Maintaining HVAC Equipment
Last updated November 2019
The most important maintenance task for both heating and cooling systems is something you can do yourself—replacing the air filter. Check your filter monthly until you see how quickly it gets dirty at different times of the year. When a filter has a matting of dirt—i.e., it’s difficult to see through when you hold it up to a light—it’s time to replace it (usually four to six times a year). If you aren’t sure how to tell when a filter is too far gone, ask a technician to show you what to look for.
A dirty filter makes your system work harder than it should, reducing performance and energy efficiency—plus it could spread dust throughout your house. An extremely dirty filter can be especially bad for heat pumps and air conditioners, since it can cause evaporator coils to freeze up and possibly cause the compressor to fail.
Air Conditioner/Heat Pump
One task you can do yourself for either an air conditioner or a heat pump is to clear debris away from the outdoor unit. Keep the unit’s grills free of grass clippings, leaves, and other debris, which can inhibit airflow. Through the winter months, clear away snow that accumulates around the outdoor unit of a heat pump. If snow regularly drifts in banks around your unit, check your owner’s manual to see if your unit has been installed to manufacturer’s specifications.

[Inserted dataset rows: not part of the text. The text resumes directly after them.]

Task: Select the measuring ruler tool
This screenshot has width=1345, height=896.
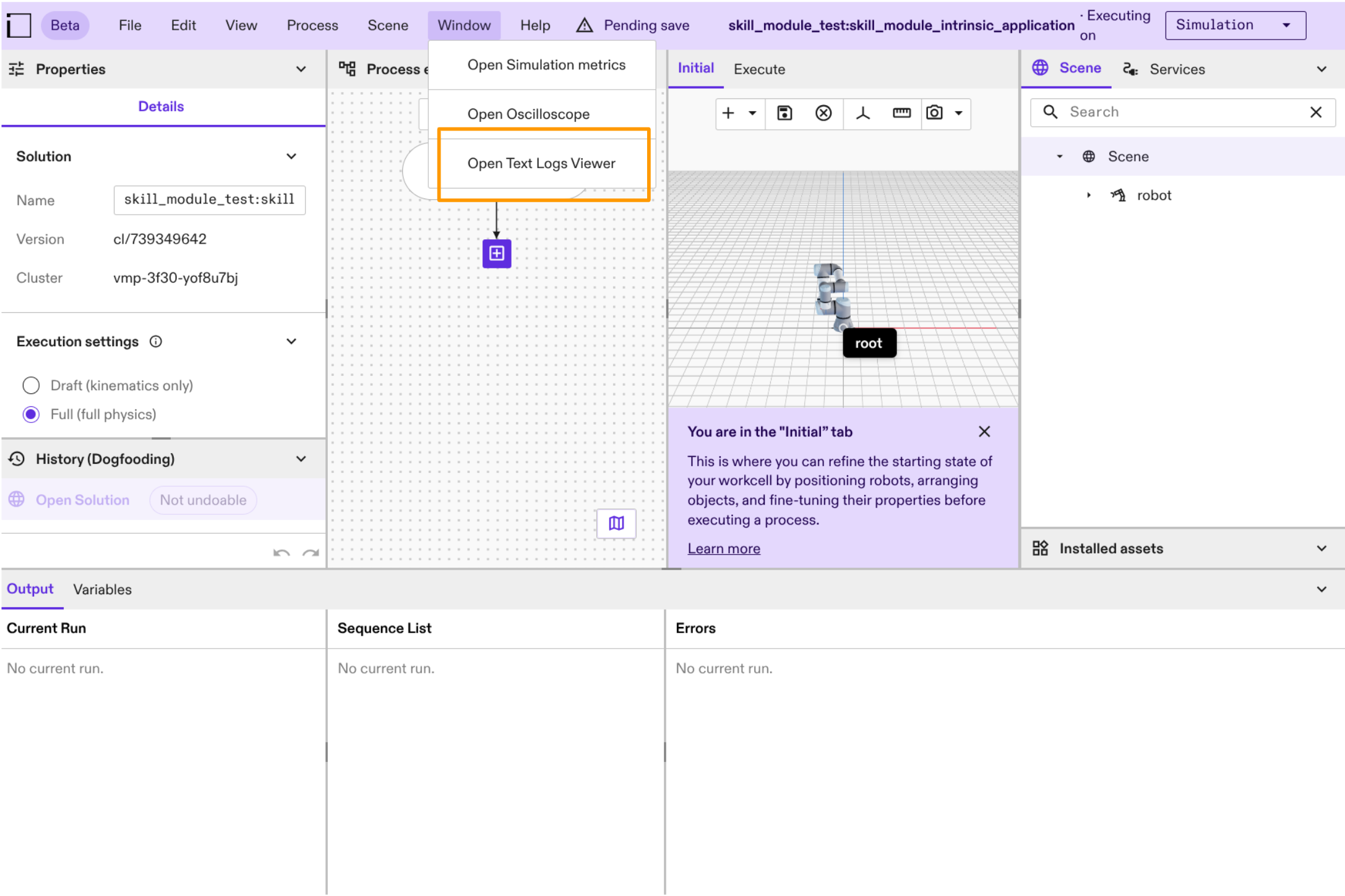Action: 901,114
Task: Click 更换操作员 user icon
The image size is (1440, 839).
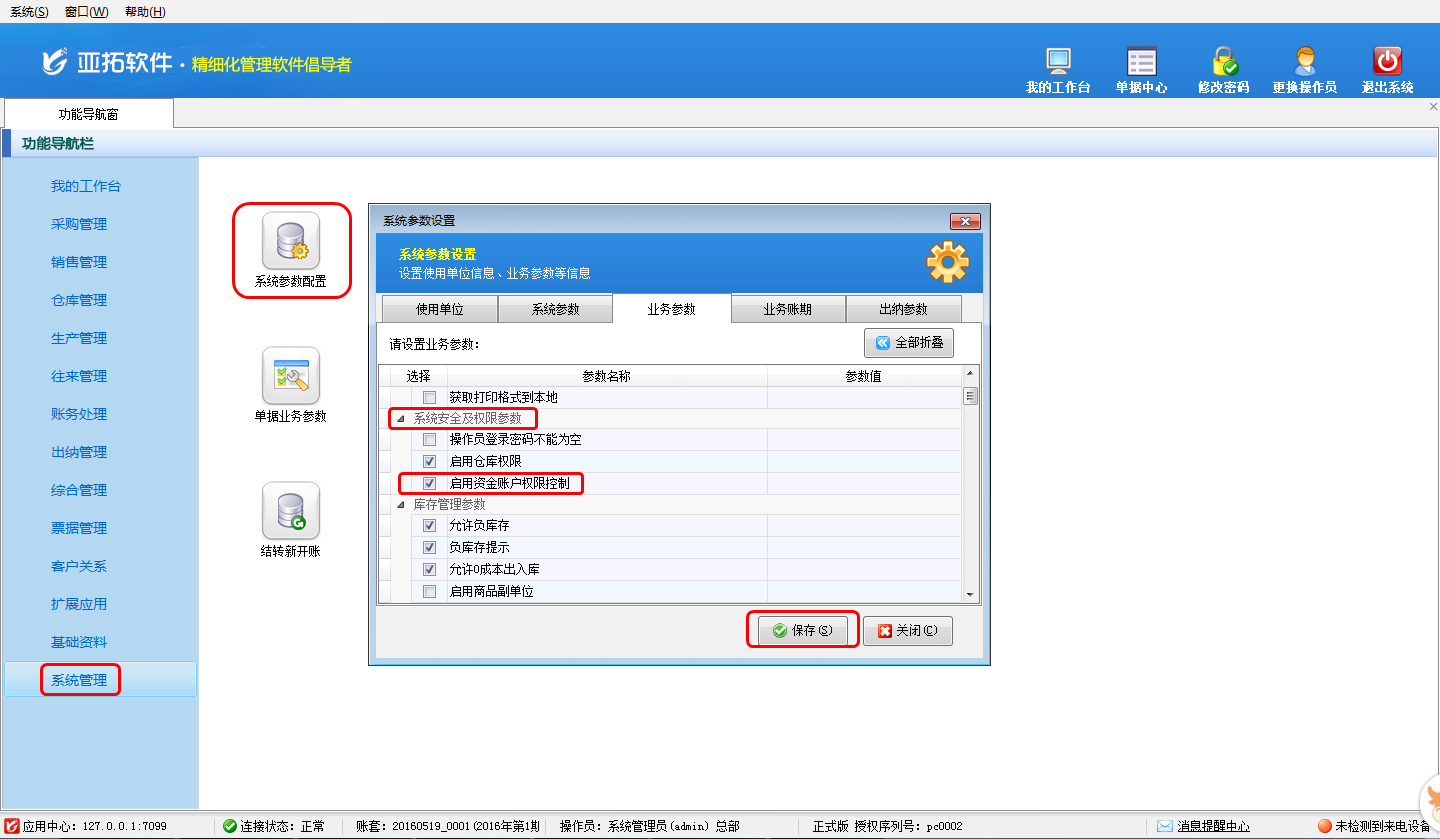Action: (1304, 63)
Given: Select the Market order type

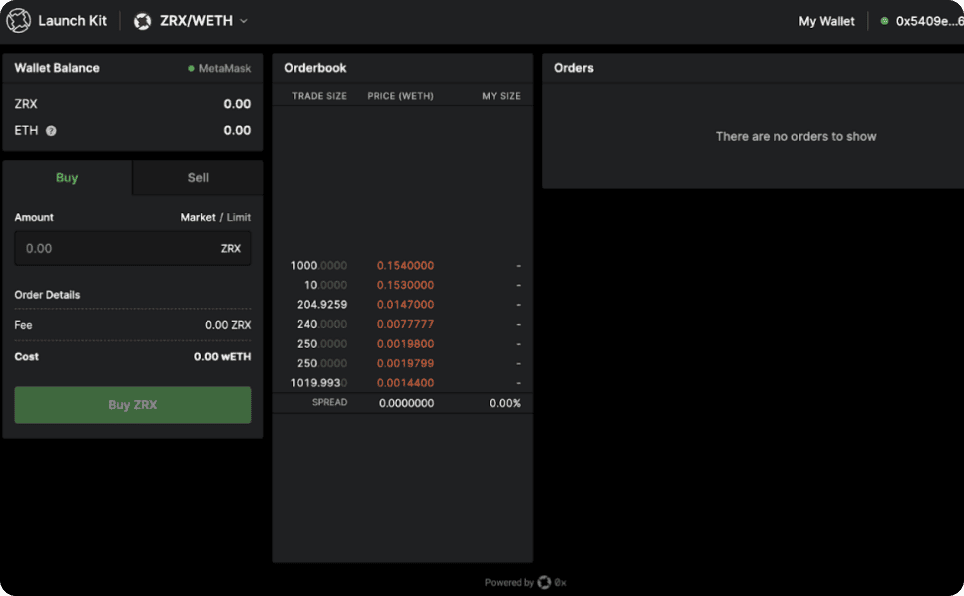Looking at the screenshot, I should click(x=197, y=217).
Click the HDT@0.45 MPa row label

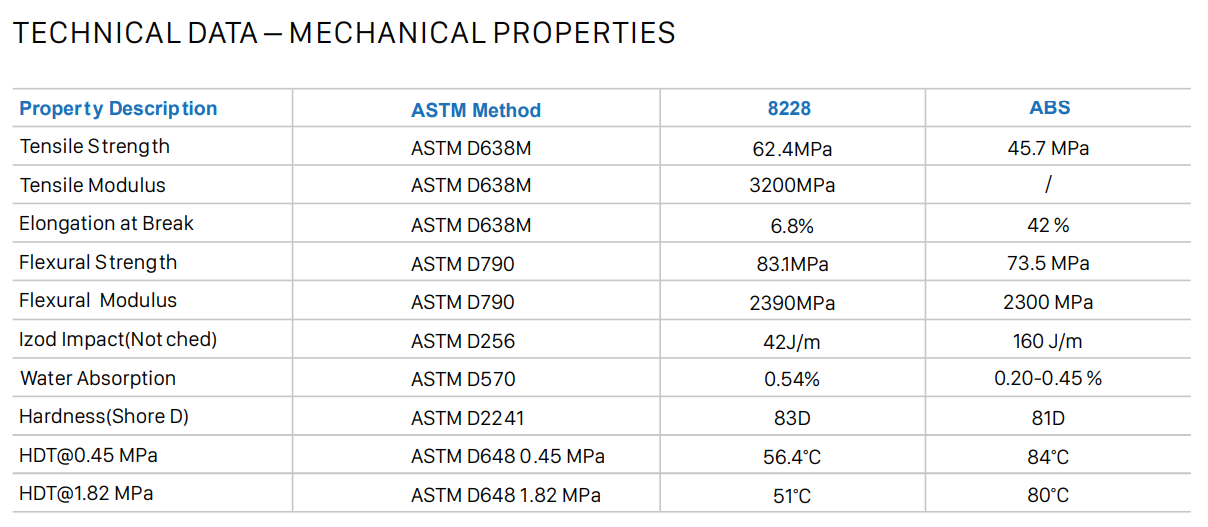[88, 456]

Other maintenance tasks are usually performed only by professionals. Condenser coils need to be checked for surface dirt and dust, and cleaned if necessary. Electrical connections and contacts need to be checked visually, and capacitors should be tested. Controls designed to protect the compressor from high or low pressure should also be tested. Finally, the refrigerant level should be checked, with refrigerant added as necessary.
Proper maintenance enhances your equipment’s performance, energy efficiency, and durability. If you do the tasks you can do yourself, however, it’s not clear how much benefit professional maintenance service provides.

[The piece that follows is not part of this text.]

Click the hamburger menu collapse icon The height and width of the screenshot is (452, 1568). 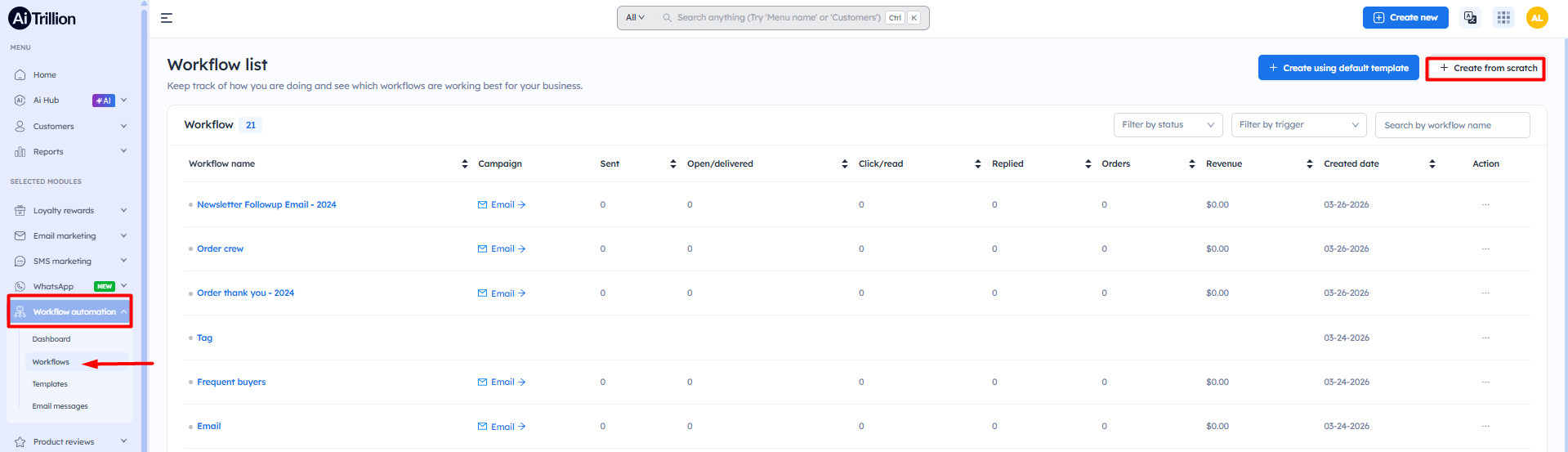(167, 18)
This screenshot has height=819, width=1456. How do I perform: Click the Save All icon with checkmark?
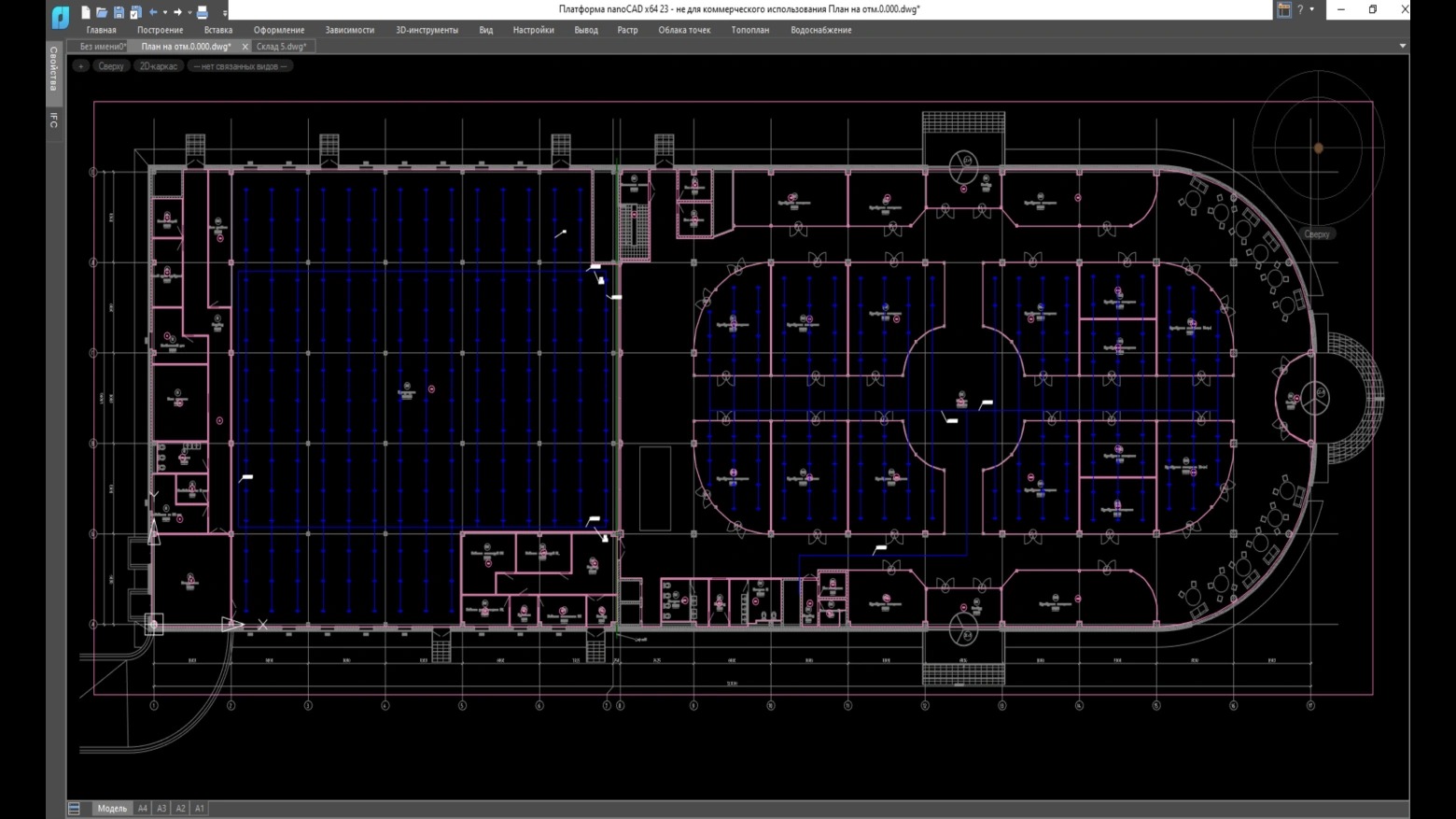point(135,12)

Contractors will argue in favor of air-conditioner maintenance visits each spring before the cooling season, and heat pump visits each fall. But such contractors have an obvious bias: the more visits you pay for, the more money they make, and the better their equipment runs. Plus, maintenance visits take place before peak heating and cooling seasons, providing a welcome flow of revenue.
Equipment manufacturers have less motivation to endorse maintenance visits. Though regular checkups might help equipment achieve maximum lifespan, performance, and efficiency, a manufacturer can look good by claiming that its equipment can do without expensive maintenance. Nonetheless, most manufacturers recommend annual professional maintenance of air-conditioning and heat pump systems.
Yet there appears to be little hard data indicating that reductions in energy use or increases in equipment life offset the cost of professional maintenance. Clearly some systems run well despite forgoing years of professional maintenance. And contracting for yearly maintenance visits for air-conditioning equipment, for example, seems rather arbitrary. It is clear, for example, that the need for maintenance is greater if your system is old, heavily used, has much dust and pollen around it, contains aluminum wiring, or frequently breaks down. Also, maintenance is more justified in large houses, where a small percentage improvement in energy efficiency can produce substantial savings.
In the end, there is no absolute right answer on how often you’ll need maintenance. Ask the professional you deal with to explain any recommended maintenance interval.
Gas and Electric Furnaces
Gas and electric furnaces usually need less professional maintenance than other types of equipment. But it can be worthwhile to have a professional visit every year or so to clean and adjust your equipment for efficiency, and check for existing or potential leaks of fuel or combustion products.
An oil-burning furnace is the piece of equipment most likely to need regular preventive maintenance. Replacing nozzles and oil filters, adjusting excess air levels, and cleaning soot from the firebox can increase heating efficiency by 10 to 12 percent—even more in badly maintained systems. Find an expert who has the equipment and knowhow to measure carbon dioxide, flue gas temperature in the stack, “smoke number,” and the stack draft to perform this maintenance. Have the expert also check for dangerous smoke leaks and improper safety shutdown.
If you have a large house, where a few percentage points improvement in oil furnace efficiency would save the cost of a service visit, arrange for a professional to visit annually. But if your house is small, you can skip a year or two between visits.
Getting a Good Price
It’s easy to compare prices for maintenance-only service visits. Call companies that rate high for quality and ask their price for a maintenance-only service visit, assuming no repairs will be needed. Find out what is included in maintenance service. (For instance, will they clean condenser coils?) Expect to pay between $90 and $150 per visit. But because maintenance visits sometimes reveal the need for repairs, use a high-quality company that charges reasonable prices.